JA:     My name is James Alston.  I am the author of No More Mr. Nice
          Guy. My book was released last year. It is my first book. It is about
          corporate America. I worked for a company for 30 years after
          college. I stayed with the same company. The book is rather
          unique because it takes the reader through corporate culture,
          looking at the entire company from top to bottom. I was fortunate to
          be able to tell my story so that others may benefit from  what I saw
          in corporate America.  The book is not concerned solely with
          discrimination but on corporate culture. My objective in writing the
          book was to help corporate executives and employees of companies
          realize that any type of discrimination can be expensive. So if I can
          help one corporation, one employee, or  one executive to feel
          empowered and not to spend a great deal of money going through
          a court process, I feel  I have done my job. That is the reason why I
          wrote this book. My second book is not completed yet. I am one
          third through. It deals with service
          in America  and the impact service has on us.

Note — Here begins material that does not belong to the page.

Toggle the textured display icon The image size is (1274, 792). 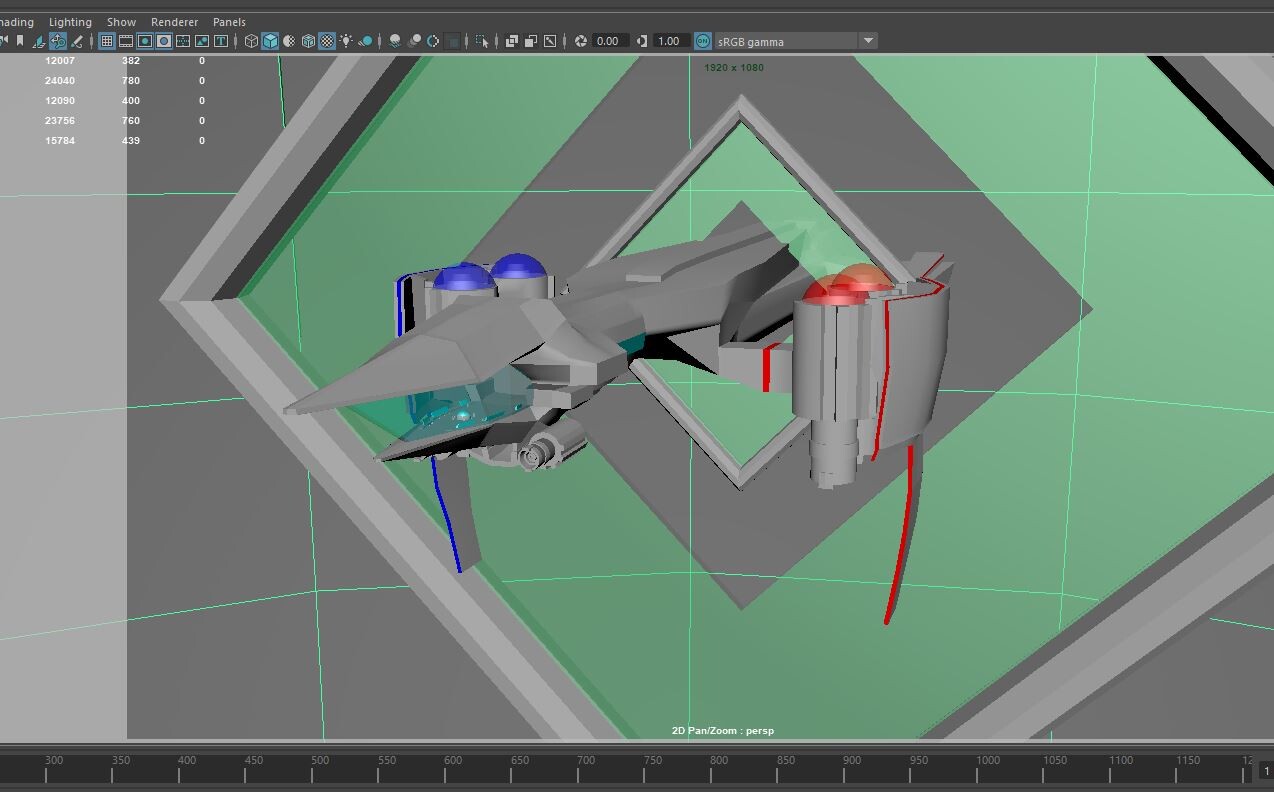(325, 41)
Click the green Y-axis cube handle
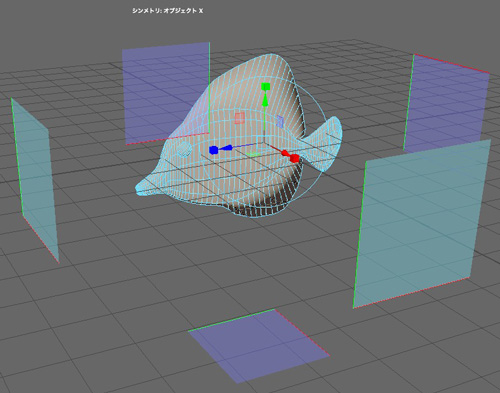The image size is (500, 393). click(x=265, y=87)
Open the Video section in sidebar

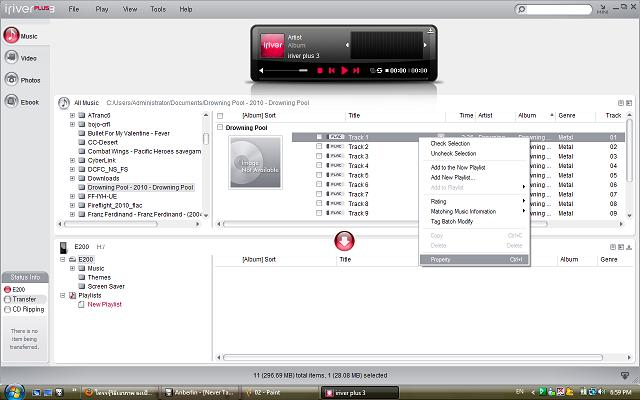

GE:    What inspired you to become an author?
JA:    I had a story to tell that I thought would benefit
         a great number of people.  When I wrote the book,  it put a face to
         many of the people I saw
        during my career that were treated unfairly, and never had a chance to
         tell the
        story  about how they were treated in the work place.

GE:   Are they aware of this book?
 JA:    Yes. Most of the people I worked with are aware of the book.
          At this point I feel that  most of them are happy that I wrote the
          book. The book is written under fictitious names to protect the
          identity of people and to  move it forward.
GE:    It is situated in the food and beverage industry?
JA:    Yes. It is based also on a business model.
GE:   I hope you continue to find the enterprise financially rewarding.
 JA:   The book is self published by me,  through Book Surge.
         The ISBN number is owned by me. I didn’t write the book to be a
GE:   But at least you want to break even?
JA:    Yes. The book is doing very well. I was  recently invited to Hampton
         University to be on a panel. The book has also been launched in
         North Carolina.
GE:   Thank you for your time.
 Interview with Wahida Clark
GE:    Wahida Clark, I am told you are the Queen of ‘Thug Love Fiction’
 WC:  Yes. I  am the official Queen of TLF. I have seven  Essence
           Magazine best sellers under my belt, and one New York best seller.
           I  have  my own publishing company, W.Clark Publishing.
GE:     I notice here several of your books, including Thugs and the Women
          who Love Them (2005), Every Thug needs a Lady (2006),          
          Payback is a Mutha (2006) and  Thirsty Cheetah(2009).
WC:   Yes.  I have seven books under my belt. I am trying to keep it
GE:     Which is the most successful?
 WC:   Since this is a series started by Thugs and the Women who Love
          Them, buy the first one and you’re hooked.
GE:      How long have you been doing this?
WC:    I have been writing since 2003.
           I was incarcerated. I had two young children.
           My husband was also locked up.
 GE:    What inspired you?
WC:    Survival ……..and life’s experiences.
GE:      What advice for up and coming writers?
WC:     Become a student of the game, master the craft and write.
            Finish the books.
GE:       How? By studying other authors. Study the craft.
 WC:    Were you inspired by any particular writer?
 WC:    I am  a book junkie.  I read tons of authors,  from Christine
            Feehan to Donald Trump.
GE:      Happy to have met the Queen.